All of this said, the advantages of trade liberalization lie in the incentive it provides for individual economies to maximize efficiencies while minimizing efforts in those areas that do not play to a particular country's strength. Some countries, or some economies, are better suited to produce certain types of goods than others. In a free trade regime, the advantages will accrue to the country that can more efficiently produce that particular good. In addition, and more importantly, trade liberalization benefits all parties in that it results in better quality goods and services at lower prices because of the competition inherent in free trade or free market systems.
There are, as suggested above, disadvantages or cons to trade liberalization. Different countries, even contiguous trade partners like Mexico and the United States, can be so different culturally and economically that the successes or failures of trade liberalization can be difficult to gauge. That is why the North American Free Trade Agreement was and remains so controversial. Mexico has a large economy, but it remains a fraction of the size of that of the United States. Trade liberalization between these two nations (NAFTA also, of course, includes Canada) facilitated a tremendous amount of economic activity between the two countries, but the Mexican economy is so much smaller than that of the United States, with the latter's per capita income rate dwarfing that of the former, that trade liberalization created much hardship across certain industries in the United States. The cost of business in Mexico is so much lower than in the United States (e.g., labor costs are lower and costs associated with regulatory structures are much lower in Mexico) that major American industries reacted to the ratification of NAFTA by relocating manufacturing facilities to Mexico. The result has been job losses in the United States. American consumers may be getting more for their money under this arrangement, as imports from Mexico are much cheaper than goods produced in the U.S., but the losses in American jobs mean those consumer gains came at serious costs within the United States.

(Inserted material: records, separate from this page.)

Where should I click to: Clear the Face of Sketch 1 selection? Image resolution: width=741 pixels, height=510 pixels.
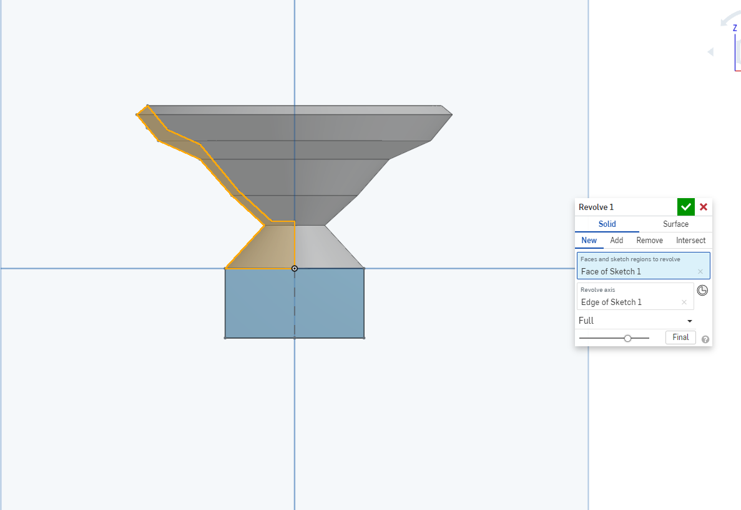pos(701,271)
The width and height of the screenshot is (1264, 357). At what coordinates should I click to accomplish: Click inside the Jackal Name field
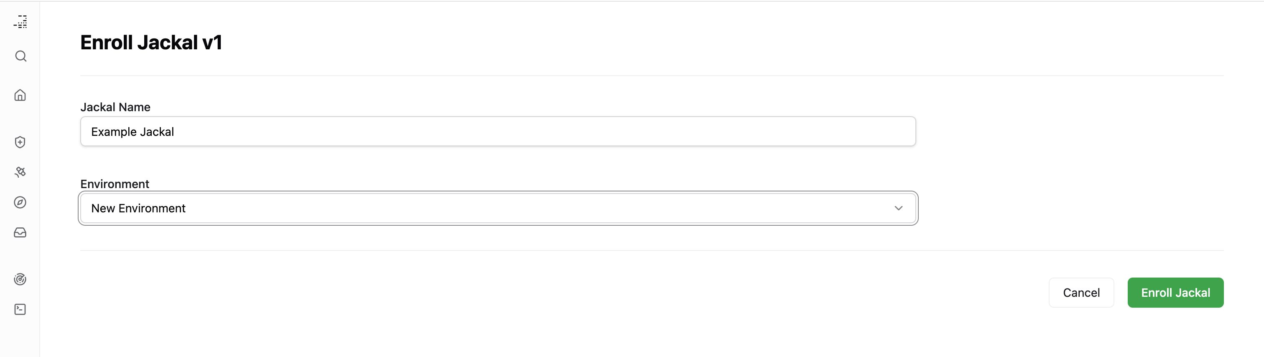[498, 132]
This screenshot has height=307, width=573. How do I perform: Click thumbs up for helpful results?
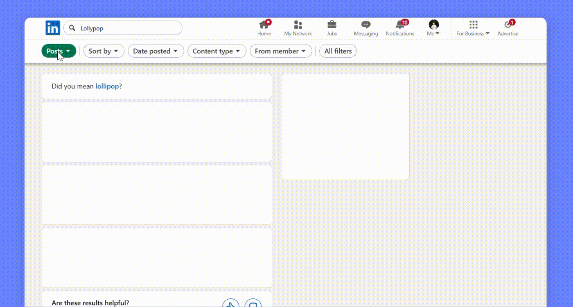pyautogui.click(x=231, y=304)
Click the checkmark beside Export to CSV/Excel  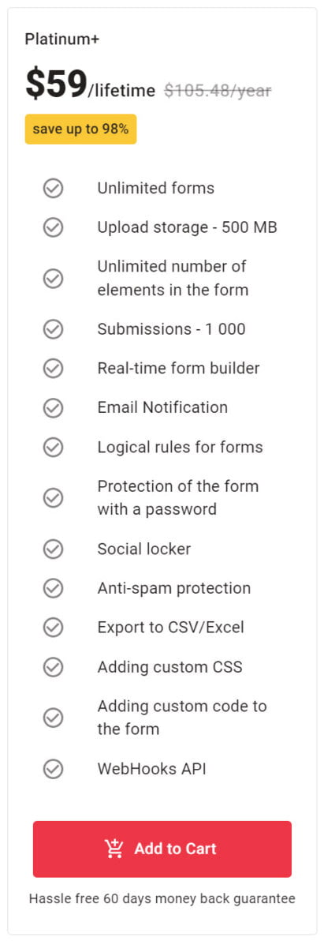(54, 628)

Trade liberalization can be most beneficial when the trade partners are economically similar. In other words, those countries entering into a free trade agreement all enjoy similar standards of living and roughly equal levels of development. When great disparities exist between trade partners, as with NAFTA, the gains can be outweighed by the losses.

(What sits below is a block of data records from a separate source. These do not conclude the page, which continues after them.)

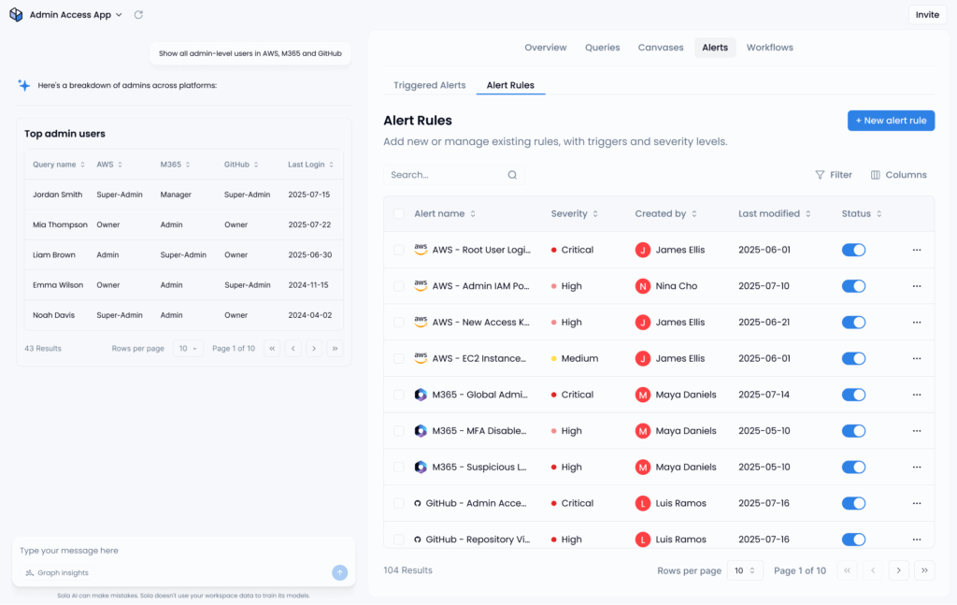957x605 pixels.
Task: Open the Workflows tab
Action: point(769,47)
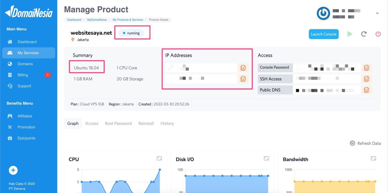The image size is (388, 193).
Task: Copy the first IP address using its copy icon
Action: 243,68
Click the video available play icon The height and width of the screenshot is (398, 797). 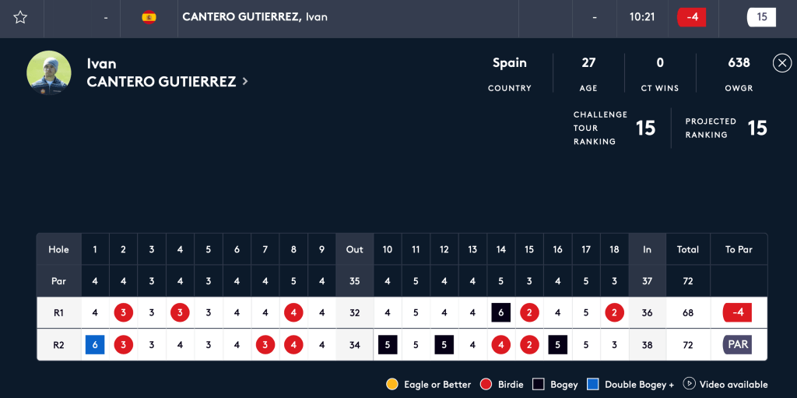[689, 383]
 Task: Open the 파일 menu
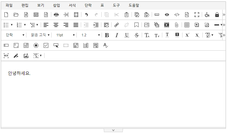9,5
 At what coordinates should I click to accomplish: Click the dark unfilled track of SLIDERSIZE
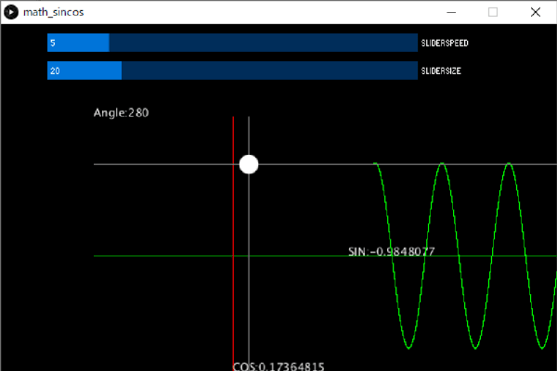tap(269, 70)
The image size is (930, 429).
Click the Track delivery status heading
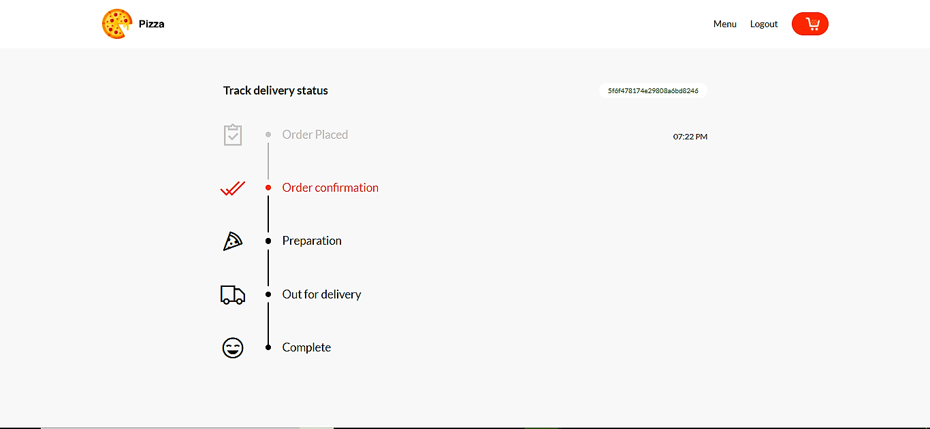(x=275, y=90)
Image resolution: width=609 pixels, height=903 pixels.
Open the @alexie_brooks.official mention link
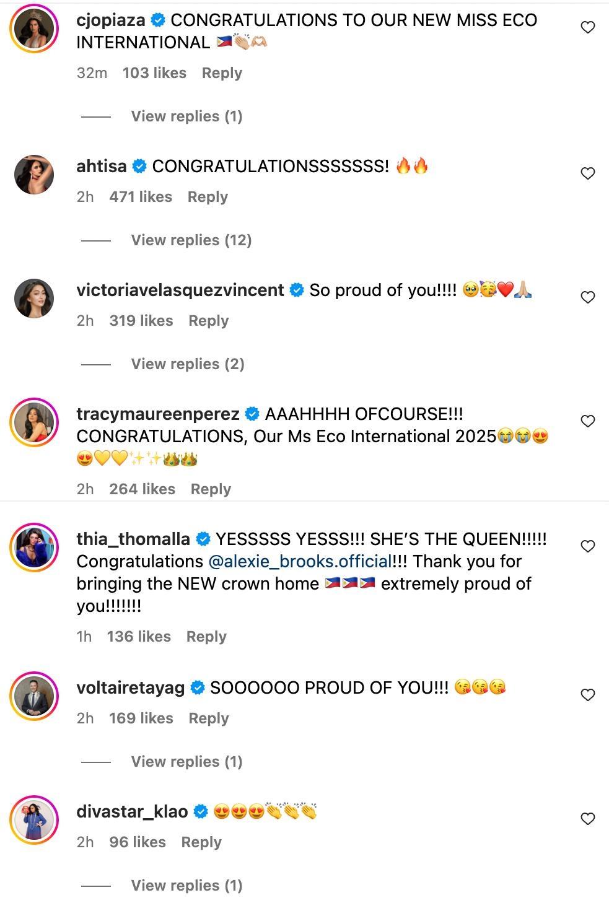(299, 562)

On balance, the gains from trade liberalization outweigh the losses. Protectionism, history has shown, is self-defeating. The most vibrant economies are those that trade freely with partners. There are, though, so many variables that absolute conclusions are difficult to come by. Mercosur, the multinational trade agreement involving Argentina, Brazil, Paraguay, Uruguay and Venezuela, held promise until problems of corruption in Brazil and massive economic mismanagement by the socialist regime in Venezuela impeded regional economic performance. On the other hand, trade between the United States and Canada is among the more successful partnerships in the world despite the far greater size economy in the United States. The two countries are culturally similar despite recent political tensions, and, share a long border, which facilitates the more efficient movement of goods. Singapore, a tiny city-state, has an enormously productive economy because of its emphasis on trade liberalization. The two largest economies in the world, the U.S. and China, have a robust trade relationship but are continuously protesting each other's trade policies, and China enjoys a tremendous trade surplus with the United States, which constitutes a potentially catastrophic weakness for America. In short, political and cultural affinities create closer economic relationships than those between nations with antithetical political systems and cultures.
The major pro of worldwide trade liberalization, at least according to economists, is that there will be more total output for the world as a whole. This will mean that people around the world will, on average, come to enjoy a higher standard of living. This will happen because liberalization will allow countries to specialize in producing things for which they have a competitive advantage. This will allow more total products to be produced.
The most likely con of worldwide trade liberalization is that some sectors of the economy in some countries will be badly harmed by competition. This has already happened in rich countries like the US. We can see that the US manufacturing sector has been hollowed out because of competition from countries where goods can be manufactured more cheaply. The same sort of thing can happen to farmers in developing countries who cannnot compete with the mechanized farming that is done in rich countries.